What is needed ▸ Where "Weinproben" appears in a line of the entries below, that line should be copied.

Stored items ▸

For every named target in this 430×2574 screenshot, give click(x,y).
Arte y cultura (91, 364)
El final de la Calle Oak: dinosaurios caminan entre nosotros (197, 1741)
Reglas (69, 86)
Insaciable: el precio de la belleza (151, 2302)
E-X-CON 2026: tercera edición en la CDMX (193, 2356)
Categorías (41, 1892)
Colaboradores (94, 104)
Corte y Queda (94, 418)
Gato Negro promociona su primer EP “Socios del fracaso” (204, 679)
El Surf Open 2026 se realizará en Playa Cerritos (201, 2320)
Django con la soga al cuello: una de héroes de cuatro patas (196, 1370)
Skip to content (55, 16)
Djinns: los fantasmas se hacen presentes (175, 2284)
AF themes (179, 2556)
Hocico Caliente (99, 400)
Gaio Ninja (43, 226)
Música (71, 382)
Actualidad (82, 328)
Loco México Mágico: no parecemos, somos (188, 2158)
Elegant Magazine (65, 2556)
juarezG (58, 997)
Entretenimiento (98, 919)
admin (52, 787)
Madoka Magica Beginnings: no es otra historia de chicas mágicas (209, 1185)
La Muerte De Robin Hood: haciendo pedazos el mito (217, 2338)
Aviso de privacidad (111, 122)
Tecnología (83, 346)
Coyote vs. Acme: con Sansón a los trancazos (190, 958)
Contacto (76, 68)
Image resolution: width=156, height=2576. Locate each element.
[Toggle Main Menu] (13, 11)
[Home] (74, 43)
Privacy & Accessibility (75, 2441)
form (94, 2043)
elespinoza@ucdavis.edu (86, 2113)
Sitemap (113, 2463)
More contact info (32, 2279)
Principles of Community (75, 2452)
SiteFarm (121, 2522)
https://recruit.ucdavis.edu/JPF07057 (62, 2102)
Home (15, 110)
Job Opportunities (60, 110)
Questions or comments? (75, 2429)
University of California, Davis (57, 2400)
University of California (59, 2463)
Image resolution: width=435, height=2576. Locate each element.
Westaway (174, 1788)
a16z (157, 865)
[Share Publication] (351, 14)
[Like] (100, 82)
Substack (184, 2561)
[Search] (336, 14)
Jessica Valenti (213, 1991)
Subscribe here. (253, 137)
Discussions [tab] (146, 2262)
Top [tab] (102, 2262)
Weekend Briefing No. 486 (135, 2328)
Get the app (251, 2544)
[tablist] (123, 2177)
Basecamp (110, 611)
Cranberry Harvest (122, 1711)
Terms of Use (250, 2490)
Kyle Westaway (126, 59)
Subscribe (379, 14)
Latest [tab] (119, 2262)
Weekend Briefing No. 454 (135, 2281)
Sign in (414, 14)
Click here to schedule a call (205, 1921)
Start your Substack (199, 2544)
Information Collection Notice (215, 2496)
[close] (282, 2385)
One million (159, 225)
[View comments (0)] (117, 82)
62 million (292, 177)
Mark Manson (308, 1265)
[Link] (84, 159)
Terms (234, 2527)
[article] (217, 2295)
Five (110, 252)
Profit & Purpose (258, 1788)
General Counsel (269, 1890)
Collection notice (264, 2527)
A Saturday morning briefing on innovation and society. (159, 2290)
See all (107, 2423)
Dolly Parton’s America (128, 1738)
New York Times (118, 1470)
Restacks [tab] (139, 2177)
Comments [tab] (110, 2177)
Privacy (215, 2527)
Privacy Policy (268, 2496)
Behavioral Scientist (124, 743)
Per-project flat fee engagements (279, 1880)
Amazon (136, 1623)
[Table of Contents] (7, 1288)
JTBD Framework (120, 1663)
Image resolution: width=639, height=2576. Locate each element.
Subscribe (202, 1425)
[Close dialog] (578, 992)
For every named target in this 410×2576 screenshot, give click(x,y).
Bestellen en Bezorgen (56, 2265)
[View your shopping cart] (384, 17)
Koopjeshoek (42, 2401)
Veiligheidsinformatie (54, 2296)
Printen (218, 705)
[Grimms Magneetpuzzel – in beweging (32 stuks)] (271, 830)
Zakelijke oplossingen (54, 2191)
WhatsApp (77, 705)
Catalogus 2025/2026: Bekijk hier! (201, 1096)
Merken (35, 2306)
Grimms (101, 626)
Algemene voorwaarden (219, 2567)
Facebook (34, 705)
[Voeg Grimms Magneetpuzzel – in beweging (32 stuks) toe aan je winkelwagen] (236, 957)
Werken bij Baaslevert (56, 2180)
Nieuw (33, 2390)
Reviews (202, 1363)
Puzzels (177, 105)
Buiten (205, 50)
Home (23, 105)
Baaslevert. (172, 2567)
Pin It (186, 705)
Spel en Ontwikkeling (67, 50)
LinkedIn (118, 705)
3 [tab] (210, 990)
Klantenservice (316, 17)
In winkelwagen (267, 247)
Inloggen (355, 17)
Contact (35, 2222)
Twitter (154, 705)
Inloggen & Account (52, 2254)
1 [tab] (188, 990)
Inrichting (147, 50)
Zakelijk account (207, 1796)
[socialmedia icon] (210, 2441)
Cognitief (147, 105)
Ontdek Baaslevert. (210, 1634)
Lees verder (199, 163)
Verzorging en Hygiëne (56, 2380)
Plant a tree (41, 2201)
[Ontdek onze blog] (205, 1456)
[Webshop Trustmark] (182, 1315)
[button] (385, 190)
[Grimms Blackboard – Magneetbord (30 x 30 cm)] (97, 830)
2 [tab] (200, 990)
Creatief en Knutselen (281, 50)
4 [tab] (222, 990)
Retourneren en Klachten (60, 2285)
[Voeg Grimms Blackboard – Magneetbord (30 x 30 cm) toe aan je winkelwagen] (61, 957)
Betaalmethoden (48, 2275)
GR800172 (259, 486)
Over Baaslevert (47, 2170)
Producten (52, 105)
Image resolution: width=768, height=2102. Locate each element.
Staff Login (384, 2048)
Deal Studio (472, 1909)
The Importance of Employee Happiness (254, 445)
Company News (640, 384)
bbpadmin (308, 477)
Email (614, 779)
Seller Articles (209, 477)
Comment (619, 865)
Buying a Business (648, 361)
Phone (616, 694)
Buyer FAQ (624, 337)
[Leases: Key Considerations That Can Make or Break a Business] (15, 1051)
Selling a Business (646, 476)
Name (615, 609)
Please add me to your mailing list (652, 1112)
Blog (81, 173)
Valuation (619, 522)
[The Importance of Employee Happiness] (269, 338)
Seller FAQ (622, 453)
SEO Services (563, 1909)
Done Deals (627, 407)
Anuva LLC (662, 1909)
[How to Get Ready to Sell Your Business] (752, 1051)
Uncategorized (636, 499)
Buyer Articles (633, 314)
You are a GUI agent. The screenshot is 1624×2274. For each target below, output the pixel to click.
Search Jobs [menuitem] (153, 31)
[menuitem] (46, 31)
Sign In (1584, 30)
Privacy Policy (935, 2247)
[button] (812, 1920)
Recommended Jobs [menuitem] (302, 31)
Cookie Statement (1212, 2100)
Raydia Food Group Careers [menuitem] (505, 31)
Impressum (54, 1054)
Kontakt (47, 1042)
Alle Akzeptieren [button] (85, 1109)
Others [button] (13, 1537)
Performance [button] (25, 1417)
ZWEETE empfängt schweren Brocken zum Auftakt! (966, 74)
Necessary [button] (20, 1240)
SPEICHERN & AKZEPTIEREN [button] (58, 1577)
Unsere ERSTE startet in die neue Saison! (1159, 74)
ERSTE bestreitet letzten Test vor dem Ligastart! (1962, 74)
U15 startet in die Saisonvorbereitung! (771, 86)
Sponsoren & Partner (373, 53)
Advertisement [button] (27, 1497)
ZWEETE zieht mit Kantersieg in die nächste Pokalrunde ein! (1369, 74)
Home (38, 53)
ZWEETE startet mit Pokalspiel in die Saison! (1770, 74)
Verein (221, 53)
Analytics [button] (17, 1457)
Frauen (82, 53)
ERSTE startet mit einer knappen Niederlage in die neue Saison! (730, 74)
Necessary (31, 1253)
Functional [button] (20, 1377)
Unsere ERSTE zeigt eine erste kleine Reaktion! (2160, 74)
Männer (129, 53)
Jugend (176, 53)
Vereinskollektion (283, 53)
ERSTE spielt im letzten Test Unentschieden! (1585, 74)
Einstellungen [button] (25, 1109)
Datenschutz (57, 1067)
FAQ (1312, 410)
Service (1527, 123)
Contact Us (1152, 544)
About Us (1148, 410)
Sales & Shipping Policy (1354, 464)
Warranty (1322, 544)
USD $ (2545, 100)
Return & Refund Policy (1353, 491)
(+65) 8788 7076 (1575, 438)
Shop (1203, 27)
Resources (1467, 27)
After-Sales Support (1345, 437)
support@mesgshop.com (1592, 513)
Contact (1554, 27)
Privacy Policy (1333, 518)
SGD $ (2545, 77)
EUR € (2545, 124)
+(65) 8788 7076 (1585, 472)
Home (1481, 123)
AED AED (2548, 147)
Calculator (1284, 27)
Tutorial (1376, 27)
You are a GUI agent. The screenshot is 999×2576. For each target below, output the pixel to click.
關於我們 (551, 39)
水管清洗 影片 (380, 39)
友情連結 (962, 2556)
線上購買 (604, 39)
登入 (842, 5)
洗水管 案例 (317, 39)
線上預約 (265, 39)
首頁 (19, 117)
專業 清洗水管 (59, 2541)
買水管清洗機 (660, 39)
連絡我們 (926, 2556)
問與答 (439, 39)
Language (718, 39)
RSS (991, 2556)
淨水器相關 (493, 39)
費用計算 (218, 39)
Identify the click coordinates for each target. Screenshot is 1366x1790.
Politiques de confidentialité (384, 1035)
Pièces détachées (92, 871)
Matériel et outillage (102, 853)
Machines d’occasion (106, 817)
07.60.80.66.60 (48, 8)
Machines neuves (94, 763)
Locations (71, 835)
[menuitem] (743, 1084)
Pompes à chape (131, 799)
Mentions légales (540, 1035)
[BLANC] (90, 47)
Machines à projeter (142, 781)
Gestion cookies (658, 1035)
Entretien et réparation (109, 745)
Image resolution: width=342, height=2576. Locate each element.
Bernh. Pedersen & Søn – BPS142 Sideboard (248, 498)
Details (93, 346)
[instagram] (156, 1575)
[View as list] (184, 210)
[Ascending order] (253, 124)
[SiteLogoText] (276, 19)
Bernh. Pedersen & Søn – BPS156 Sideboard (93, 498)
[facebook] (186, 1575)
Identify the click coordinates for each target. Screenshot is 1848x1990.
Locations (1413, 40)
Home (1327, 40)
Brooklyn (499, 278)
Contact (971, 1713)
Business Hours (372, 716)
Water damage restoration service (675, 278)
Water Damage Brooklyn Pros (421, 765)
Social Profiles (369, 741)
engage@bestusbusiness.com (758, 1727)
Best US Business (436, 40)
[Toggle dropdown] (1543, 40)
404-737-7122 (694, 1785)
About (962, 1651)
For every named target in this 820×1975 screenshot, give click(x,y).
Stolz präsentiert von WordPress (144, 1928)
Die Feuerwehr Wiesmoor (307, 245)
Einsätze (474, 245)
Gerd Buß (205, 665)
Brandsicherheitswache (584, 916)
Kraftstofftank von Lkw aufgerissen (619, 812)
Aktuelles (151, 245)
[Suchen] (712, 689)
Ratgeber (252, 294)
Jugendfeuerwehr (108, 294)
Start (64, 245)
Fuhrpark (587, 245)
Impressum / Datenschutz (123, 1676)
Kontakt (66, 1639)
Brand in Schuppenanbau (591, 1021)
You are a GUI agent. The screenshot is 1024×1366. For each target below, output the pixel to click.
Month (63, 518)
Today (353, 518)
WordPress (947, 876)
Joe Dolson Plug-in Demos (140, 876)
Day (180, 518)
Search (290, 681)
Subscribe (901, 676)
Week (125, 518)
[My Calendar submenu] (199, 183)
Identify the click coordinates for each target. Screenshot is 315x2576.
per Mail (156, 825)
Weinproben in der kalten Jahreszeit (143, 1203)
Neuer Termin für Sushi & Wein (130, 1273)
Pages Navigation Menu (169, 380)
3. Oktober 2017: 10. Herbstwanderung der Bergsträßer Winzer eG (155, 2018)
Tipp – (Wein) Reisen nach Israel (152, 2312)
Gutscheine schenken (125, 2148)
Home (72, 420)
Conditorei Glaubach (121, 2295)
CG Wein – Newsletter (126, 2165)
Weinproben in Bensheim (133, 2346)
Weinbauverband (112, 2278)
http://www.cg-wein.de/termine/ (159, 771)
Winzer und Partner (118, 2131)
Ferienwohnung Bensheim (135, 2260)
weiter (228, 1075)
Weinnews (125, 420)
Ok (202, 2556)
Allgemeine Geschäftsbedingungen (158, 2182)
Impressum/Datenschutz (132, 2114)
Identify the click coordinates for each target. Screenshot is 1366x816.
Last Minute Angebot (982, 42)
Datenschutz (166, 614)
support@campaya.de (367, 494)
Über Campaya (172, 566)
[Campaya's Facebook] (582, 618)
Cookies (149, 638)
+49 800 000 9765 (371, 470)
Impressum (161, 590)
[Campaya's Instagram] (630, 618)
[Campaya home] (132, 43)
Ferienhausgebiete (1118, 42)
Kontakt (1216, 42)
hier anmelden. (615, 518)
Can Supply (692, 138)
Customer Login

Your solution ▸
Weinproben in der kalten Jahreszeit (143, 1203)
Weinproben in Bensheim (133, 2346)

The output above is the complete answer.